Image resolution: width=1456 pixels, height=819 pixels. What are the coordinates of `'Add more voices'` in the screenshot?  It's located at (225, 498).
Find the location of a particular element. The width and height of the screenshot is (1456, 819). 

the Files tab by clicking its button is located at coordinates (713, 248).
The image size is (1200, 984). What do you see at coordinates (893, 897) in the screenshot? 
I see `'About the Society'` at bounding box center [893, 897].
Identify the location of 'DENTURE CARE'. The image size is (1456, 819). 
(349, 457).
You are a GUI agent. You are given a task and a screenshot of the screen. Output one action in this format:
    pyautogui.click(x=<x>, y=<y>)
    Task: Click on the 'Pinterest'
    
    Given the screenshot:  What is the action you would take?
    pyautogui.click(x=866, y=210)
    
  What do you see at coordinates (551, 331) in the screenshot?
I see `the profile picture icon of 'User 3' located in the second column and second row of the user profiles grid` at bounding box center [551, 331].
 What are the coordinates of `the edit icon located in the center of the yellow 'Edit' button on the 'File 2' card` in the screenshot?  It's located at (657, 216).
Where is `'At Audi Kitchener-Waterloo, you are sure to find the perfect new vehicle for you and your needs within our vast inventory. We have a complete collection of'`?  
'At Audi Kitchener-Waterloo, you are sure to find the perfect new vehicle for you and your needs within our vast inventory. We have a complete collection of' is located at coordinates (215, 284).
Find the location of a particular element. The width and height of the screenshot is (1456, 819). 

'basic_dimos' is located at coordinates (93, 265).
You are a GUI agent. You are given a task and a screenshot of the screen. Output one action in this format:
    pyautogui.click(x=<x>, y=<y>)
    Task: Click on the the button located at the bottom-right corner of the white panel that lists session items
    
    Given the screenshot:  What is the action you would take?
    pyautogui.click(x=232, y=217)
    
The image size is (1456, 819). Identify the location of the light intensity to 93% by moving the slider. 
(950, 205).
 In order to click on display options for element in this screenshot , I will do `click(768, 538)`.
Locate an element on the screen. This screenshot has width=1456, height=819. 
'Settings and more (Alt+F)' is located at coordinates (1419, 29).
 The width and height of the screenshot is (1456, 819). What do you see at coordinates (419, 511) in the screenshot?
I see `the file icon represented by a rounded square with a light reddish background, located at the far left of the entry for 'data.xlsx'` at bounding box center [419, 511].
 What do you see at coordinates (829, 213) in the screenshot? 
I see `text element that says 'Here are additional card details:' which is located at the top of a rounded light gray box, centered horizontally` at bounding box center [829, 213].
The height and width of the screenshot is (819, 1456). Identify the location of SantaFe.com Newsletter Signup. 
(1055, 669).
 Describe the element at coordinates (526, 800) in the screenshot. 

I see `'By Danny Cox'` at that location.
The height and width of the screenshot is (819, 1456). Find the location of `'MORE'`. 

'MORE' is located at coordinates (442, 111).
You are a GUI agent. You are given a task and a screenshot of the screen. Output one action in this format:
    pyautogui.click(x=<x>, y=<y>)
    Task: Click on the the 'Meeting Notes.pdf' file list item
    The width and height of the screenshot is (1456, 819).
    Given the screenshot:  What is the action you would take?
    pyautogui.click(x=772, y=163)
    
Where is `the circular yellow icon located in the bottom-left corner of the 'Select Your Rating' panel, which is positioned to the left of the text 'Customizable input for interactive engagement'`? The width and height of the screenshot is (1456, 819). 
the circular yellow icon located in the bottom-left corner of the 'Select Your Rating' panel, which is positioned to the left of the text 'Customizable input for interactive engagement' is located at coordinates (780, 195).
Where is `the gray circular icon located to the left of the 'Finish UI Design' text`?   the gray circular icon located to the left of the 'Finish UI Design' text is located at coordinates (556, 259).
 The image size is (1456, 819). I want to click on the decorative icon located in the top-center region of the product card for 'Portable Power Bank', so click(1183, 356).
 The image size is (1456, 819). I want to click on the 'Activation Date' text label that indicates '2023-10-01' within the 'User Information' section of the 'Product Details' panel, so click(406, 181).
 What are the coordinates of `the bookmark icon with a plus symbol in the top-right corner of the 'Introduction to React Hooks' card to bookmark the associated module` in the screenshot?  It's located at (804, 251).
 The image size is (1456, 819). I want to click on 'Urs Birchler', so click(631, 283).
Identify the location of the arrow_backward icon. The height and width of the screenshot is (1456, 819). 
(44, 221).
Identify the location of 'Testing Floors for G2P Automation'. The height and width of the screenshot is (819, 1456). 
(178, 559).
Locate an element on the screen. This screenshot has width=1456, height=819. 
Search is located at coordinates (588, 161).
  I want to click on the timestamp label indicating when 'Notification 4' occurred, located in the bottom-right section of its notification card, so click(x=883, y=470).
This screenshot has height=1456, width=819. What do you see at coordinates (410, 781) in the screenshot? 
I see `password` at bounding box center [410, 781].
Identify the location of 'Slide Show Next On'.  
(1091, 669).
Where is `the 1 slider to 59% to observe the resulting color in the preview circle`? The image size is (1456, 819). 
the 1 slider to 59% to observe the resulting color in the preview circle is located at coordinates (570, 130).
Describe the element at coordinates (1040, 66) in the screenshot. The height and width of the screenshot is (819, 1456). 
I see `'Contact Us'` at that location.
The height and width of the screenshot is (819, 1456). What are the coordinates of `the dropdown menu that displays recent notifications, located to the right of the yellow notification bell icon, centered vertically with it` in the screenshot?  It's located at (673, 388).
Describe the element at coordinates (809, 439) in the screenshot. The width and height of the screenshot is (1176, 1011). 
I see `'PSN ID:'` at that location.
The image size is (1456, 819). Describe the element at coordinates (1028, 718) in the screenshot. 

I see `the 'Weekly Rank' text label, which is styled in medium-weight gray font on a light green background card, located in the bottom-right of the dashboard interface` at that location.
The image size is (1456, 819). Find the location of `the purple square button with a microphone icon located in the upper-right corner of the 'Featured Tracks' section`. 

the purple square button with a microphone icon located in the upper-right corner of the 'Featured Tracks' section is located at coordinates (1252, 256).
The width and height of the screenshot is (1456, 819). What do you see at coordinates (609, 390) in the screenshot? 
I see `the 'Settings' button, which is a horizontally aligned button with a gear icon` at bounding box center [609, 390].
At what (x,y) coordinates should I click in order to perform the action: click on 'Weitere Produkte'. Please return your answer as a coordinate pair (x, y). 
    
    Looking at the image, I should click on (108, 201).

|---|

Instrucciones: Convierte estas entradas en una lista JSON de cadenas, con una cadena por cada línea y sin incluir las líneas en blanco.

Respuesta:
[
  "Image resolution: width=1456 pixels, height=819 pixels. What are the coordinates of `'Add more voices'` in the screenshot?  It's located at (225, 498).",
  "Find the location of a particular element. The width and height of the screenshot is (1456, 819). ",
  "the Files tab by clicking its button is located at coordinates (713, 248).",
  "The image size is (1200, 984). What do you see at coordinates (893, 897) in the screenshot? ",
  "I see `'About the Society'` at bounding box center [893, 897].",
  "Identify the location of 'DENTURE CARE'. The image size is (1456, 819). ",
  "(349, 457).",
  "You are a GUI agent. You are given a task and a screenshot of the screen. Output one action in this format:",
  "    pyautogui.click(x=<x>, y=<y>)",
  "    Task: Click on the 'Pinterest'",
  "    Given the screenshot:  What is the action you would take?",
  "    pyautogui.click(x=866, y=210)",
  "  What do you see at coordinates (551, 331) in the screenshot?",
  "I see `the profile picture icon of 'User 3' located in the second column and second row of the user profiles grid` at bounding box center [551, 331].",
  " What are the coordinates of `the edit icon located in the center of the yellow 'Edit' button on the 'File 2' card` in the screenshot?  It's located at (657, 216).",
  "Where is `'At Audi Kitchener-Waterloo, you are sure to find the perfect new vehicle for you and your needs within our vast inventory. We have a complete collection of'`?  ",
  "'At Audi Kitchener-Waterloo, you are sure to find the perfect new vehicle for you and your needs within our vast inventory. We have a complete collection of' is located at coordinates (215, 284).",
  "Find the location of a particular element. The width and height of the screenshot is (1456, 819). ",
  "'basic_dimos' is located at coordinates (93, 265).",
  "You are a GUI agent. You are given a task and a screenshot of the screen. Output one action in this format:",
  "    pyautogui.click(x=<x>, y=<y>)",
  "    Task: Click on the the button located at the bottom-right corner of the white panel that lists session items",
  "    Given the screenshot:  What is the action you would take?",
  "    pyautogui.click(x=232, y=217)",
  "The image size is (1456, 819). Identify the location of the light intensity to 93% by moving the slider. ",
  "(950, 205).",
  " In order to click on display options for element in this screenshot , I will do `click(768, 538)`.",
  "Locate an element on the screen. This screenshot has width=1456, height=819. ",
  "'Settings and more (Alt+F)' is located at coordinates (1419, 29).",
  " The width and height of the screenshot is (1456, 819). What do you see at coordinates (419, 511) in the screenshot?",
  "I see `the file icon represented by a rounded square with a light reddish background, located at the far left of the entry for 'data.xlsx'` at bounding box center [419, 511].",
  " What do you see at coordinates (829, 213) in the screenshot? ",
  "I see `text element that says 'Here are additional card details:' which is located at the top of a rounded light gray box, centered horizontally` at bounding box center [829, 213].",
  "The height and width of the screenshot is (819, 1456). Identify the location of SantaFe.com Newsletter Signup. ",
  "(1055, 669).",
  " Describe the element at coordinates (526, 800) in the screenshot. ",
  "I see `'By Danny Cox'` at that location.",
  "The height and width of the screenshot is (819, 1456). Find the location of `'MORE'`. ",
  "'MORE' is located at coordinates (442, 111).",
  "You are a GUI agent. You are given a task and a screenshot of the screen. Output one action in this format:",
  "    pyautogui.click(x=<x>, y=<y>)",
  "    Task: Click on the the 'Meeting Notes.pdf' file list item",
  "    The width and height of the screenshot is (1456, 819).",
  "    Given the screenshot:  What is the action you would take?",
  "    pyautogui.click(x=772, y=163)",
  "Where is `the circular yellow icon located in the bottom-left corner of the 'Select Your Rating' panel, which is positioned to the left of the text 'Customizable input for interactive engagement'`? The width and height of the screenshot is (1456, 819). ",
  "the circular yellow icon located in the bottom-left corner of the 'Select Your Rating' panel, which is positioned to the left of the text 'Customizable input for interactive engagement' is located at coordinates (780, 195).",
  "Where is `the gray circular icon located to the left of the 'Finish UI Design' text`?   the gray circular icon located to the left of the 'Finish UI Design' text is located at coordinates (556, 259).",
  " The image size is (1456, 819). I want to click on the decorative icon located in the top-center region of the product card for 'Portable Power Bank', so click(1183, 356).",
  " The image size is (1456, 819). I want to click on the 'Activation Date' text label that indicates '2023-10-01' within the 'User Information' section of the 'Product Details' panel, so click(406, 181).",
  " What are the coordinates of `the bookmark icon with a plus symbol in the top-right corner of the 'Introduction to React Hooks' card to bookmark the associated module` in the screenshot?  It's located at (804, 251).",
  " The image size is (1456, 819). I want to click on 'Urs Birchler', so click(631, 283).",
  "Identify the location of the arrow_backward icon. The height and width of the screenshot is (1456, 819). ",
  "(44, 221).",
  "Identify the location of 'Testing Floors for G2P Automation'. The height and width of the screenshot is (819, 1456). ",
  "(178, 559).",
  "Locate an element on the screen. This screenshot has width=1456, height=819. ",
  "Search is located at coordinates (588, 161).",
  "  I want to click on the timestamp label indicating when 'Notification 4' occurred, located in the bottom-right section of its notification card, so click(x=883, y=470).",
  "This screenshot has height=1456, width=819. What do you see at coordinates (410, 781) in the screenshot? ",
  "I see `password` at bounding box center [410, 781].",
  "Identify the location of 'Slide Show Next On'.  ",
  "(1091, 669).",
  "Where is `the 1 slider to 59% to observe the resulting color in the preview circle`? The image size is (1456, 819). ",
  "the 1 slider to 59% to observe the resulting color in the preview circle is located at coordinates (570, 130).",
  "Describe the element at coordinates (1040, 66) in the screenshot. The height and width of the screenshot is (819, 1456). ",
  "I see `'Contact Us'` at that location.",
  "The height and width of the screenshot is (819, 1456). What are the coordinates of `the dropdown menu that displays recent notifications, located to the right of the yellow notification bell icon, centered vertically with it` in the screenshot?  It's located at (673, 388).",
  "Describe the element at coordinates (809, 439) in the screenshot. The width and height of the screenshot is (1176, 1011). ",
  "I see `'PSN ID:'` at that location.",
  "The image size is (1456, 819). Describe the element at coordinates (1028, 718) in the screenshot. ",
  "I see `the 'Weekly Rank' text label, which is styled in medium-weight gray font on a light green background card, located in the bottom-right of the dashboard interface` at that location.",
  "The image size is (1456, 819). Find the location of `the purple square button with a microphone icon located in the upper-right corner of the 'Featured Tracks' section`. ",
  "the purple square button with a microphone icon located in the upper-right corner of the 'Featured Tracks' section is located at coordinates (1252, 256).",
  "The width and height of the screenshot is (1456, 819). What do you see at coordinates (609, 390) in the screenshot? ",
  "I see `the 'Settings' button, which is a horizontally aligned button with a gear icon` at bounding box center [609, 390].",
  "At what (x,y) coordinates should I click in order to perform the action: click on 'Weitere Produkte'. Please return your answer as a coordinate pair (x, y). ",
  "    Looking at the image, I should click on (108, 201)."
]